No, you need the certificate only on pfSense...not on any other device...don't give up...it's pretty cool company policy to implement. You just need a firewall rule to force all devices (company computers) to use pfSense for DNS.

bmeeks

@nollipfsense said in How to customize the block page message of pfBlockerNG:

No, you need the certificate only on pfSense...not on any other device...don't give up...it's pretty cool company policy to implement. You just need a firewall rule to force all devices (company computers) to use pfSense for DNS.

This is not correct. For a cert generated by the internal CA on the firewall, you will have to install that cert on each device and tell the device to trust it. Only then will it trust the pfSense cert without attempting to verify it with a remote certificate authority.
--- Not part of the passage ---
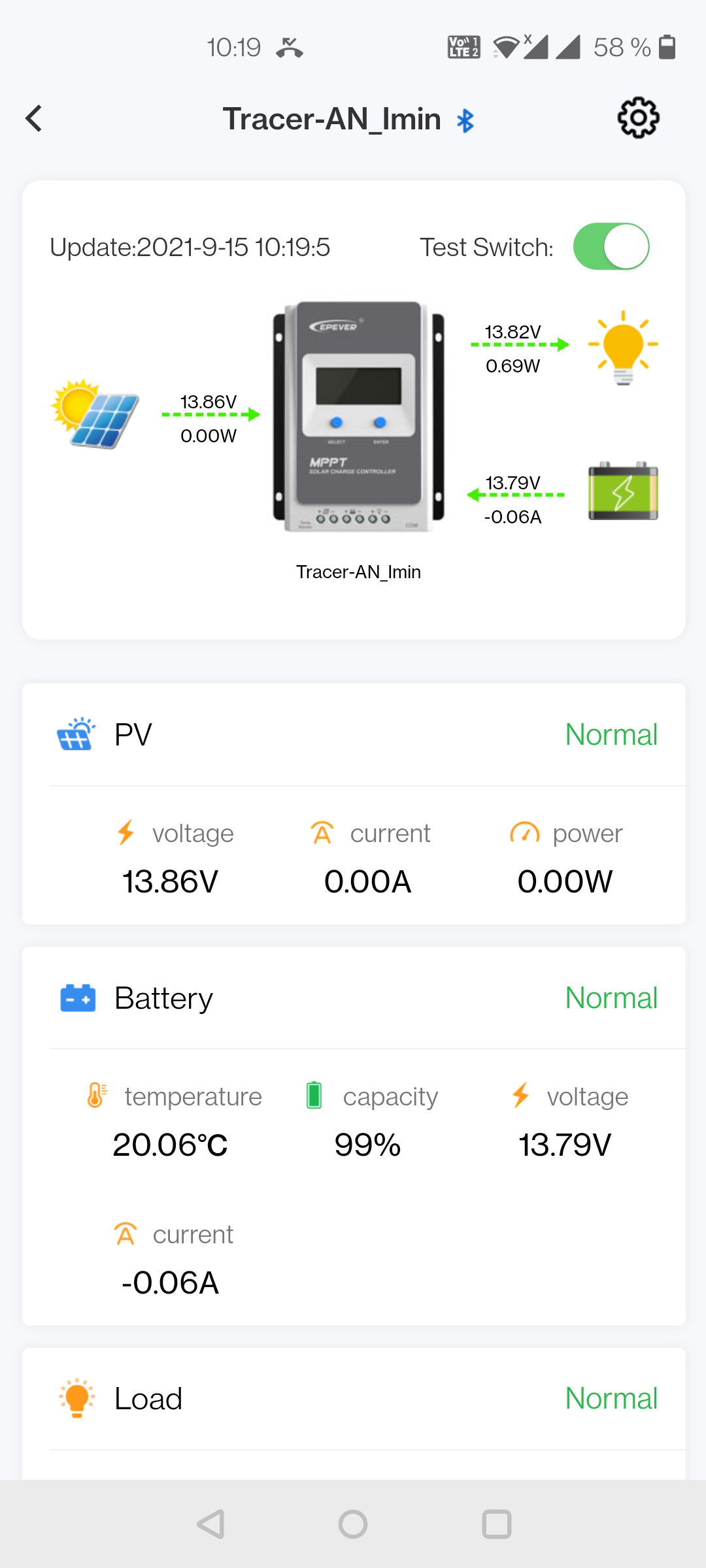The image size is (706, 1568).
Task: Turn off the Test Switch toggle
Action: pyautogui.click(x=611, y=247)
With HTTPS, the browser must trust the cert it receives, or else be able to validate the received cert via one of the public authentication sites (Verisign or other similar ones). For an internal CA cert, you will need to install that cert on each internal device and tell the device to "trust" that cert (in other words, tell the browser not to go out and try to validate the cert with a public certificate authority - just take it as is).
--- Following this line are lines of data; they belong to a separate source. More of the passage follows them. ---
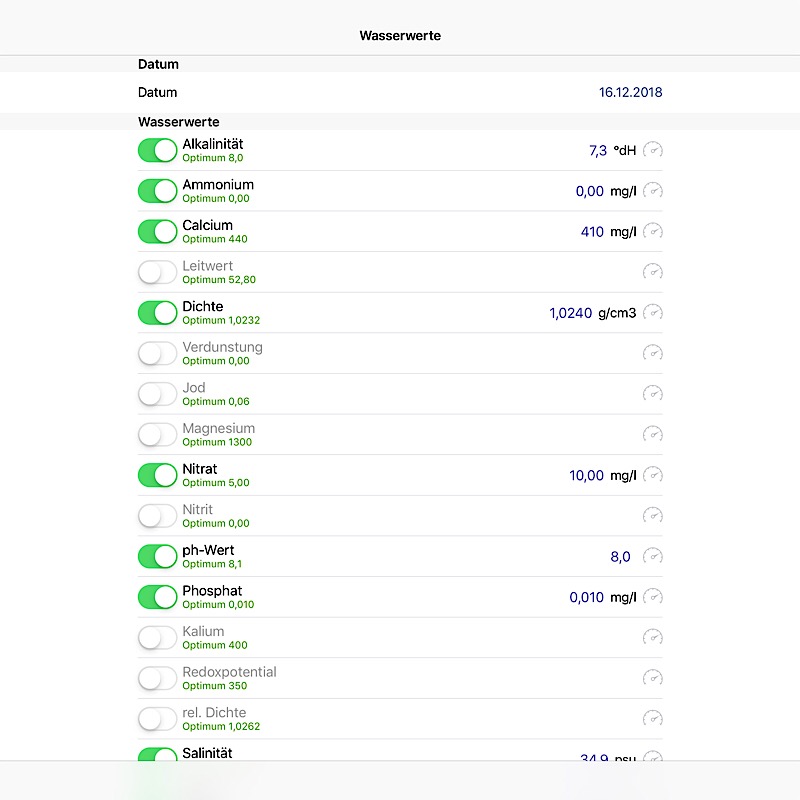Tap the gauge icon beside Ammonium value

tap(653, 191)
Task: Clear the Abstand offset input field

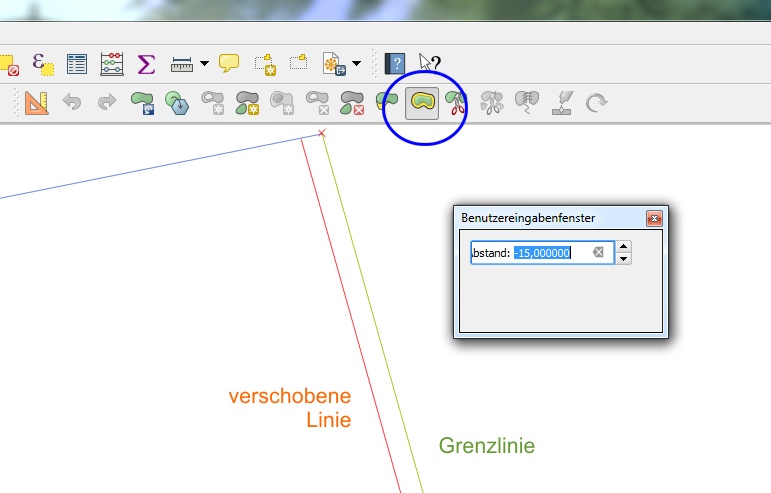Action: click(599, 253)
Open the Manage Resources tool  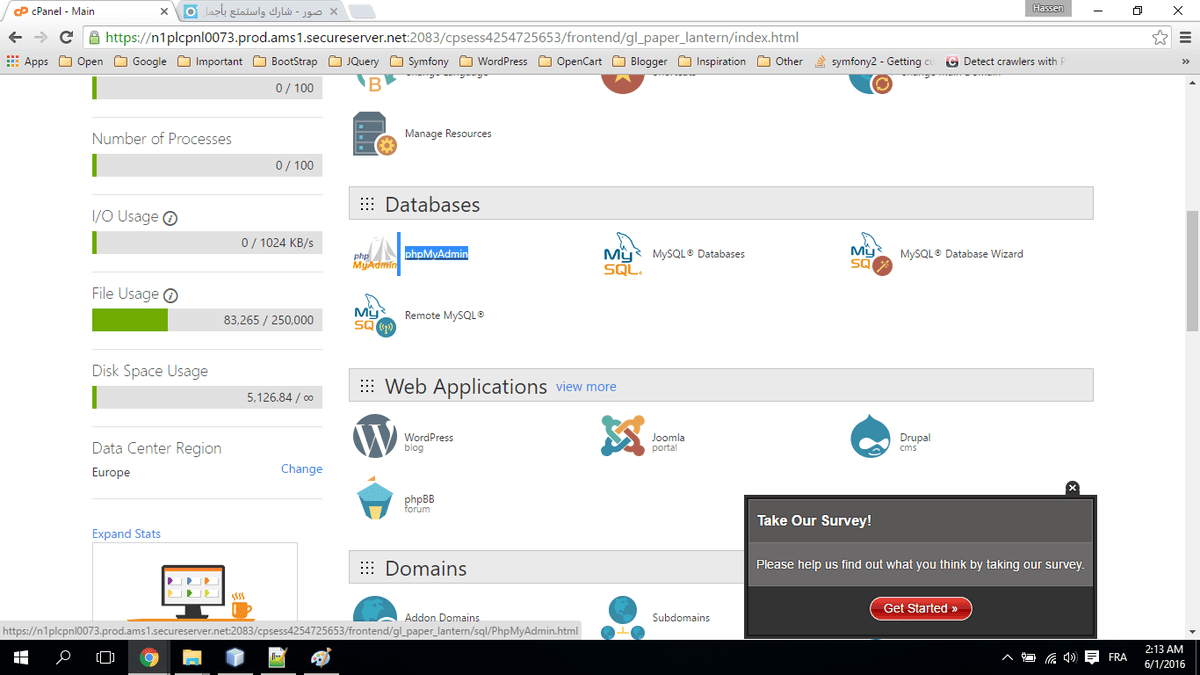(448, 133)
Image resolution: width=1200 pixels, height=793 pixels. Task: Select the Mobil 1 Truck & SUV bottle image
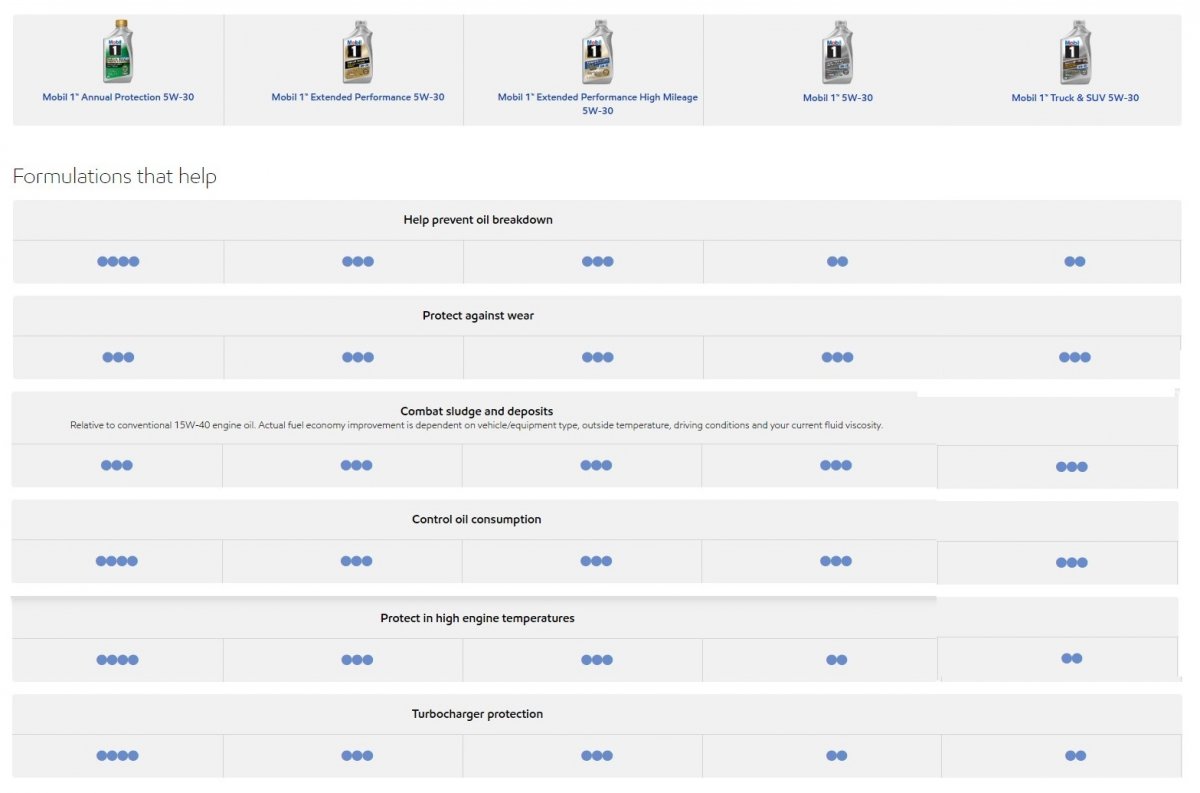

Think about it for a moment -- if it was simply a matter of generating an internal cert of your own and then have any browser on any device trust it without validating it, scammers would be king of the world and there would be no way to stop them from impersonating any bank or financial institution in the world. Fortunately that's not how HTTPS works .

NollipfSense

@bmeeks said in How to customize the block page message of pfBlockerNG:

For a cert generated by the internal CA on the firewall

Since it's a business, I assume they would get a paid SSL for less than $50 per year. For my business I pay about $25 per year. Apologize for not making that clear.

Gertjan

@nollipfsense said in How to customize the block page message of pfBlockerNG:

they would get a paid SSL for less

Why would you use a certificate that you have to pay ?
It's ok of course, but not needed.
No need for a certificate that has been signed by a known or trusted authority.
The CA that pfSEnse has to be imported (installed) into the (every !) device.
From that moment, it is trusted, signed by a known trusted certificate authority, or not.

NollipfSense

@s-hasan said in How to customize the block page message of pfBlockerNG:

However, I gave up on the this setup because my boss didnt like the idea of installing CA on each device in the network so, we abandoned on doing it, but it was a great experience.

@gertjan He said above that was a show stop and since its a business, and the cost is less than $50 per year, which would be less than $5 per month, not $50,000. The paid SSL must be the way to go if the company truly wants to implement a policy allowing only certain domain on their equipment at the office. I am sure with this info his boss would approve.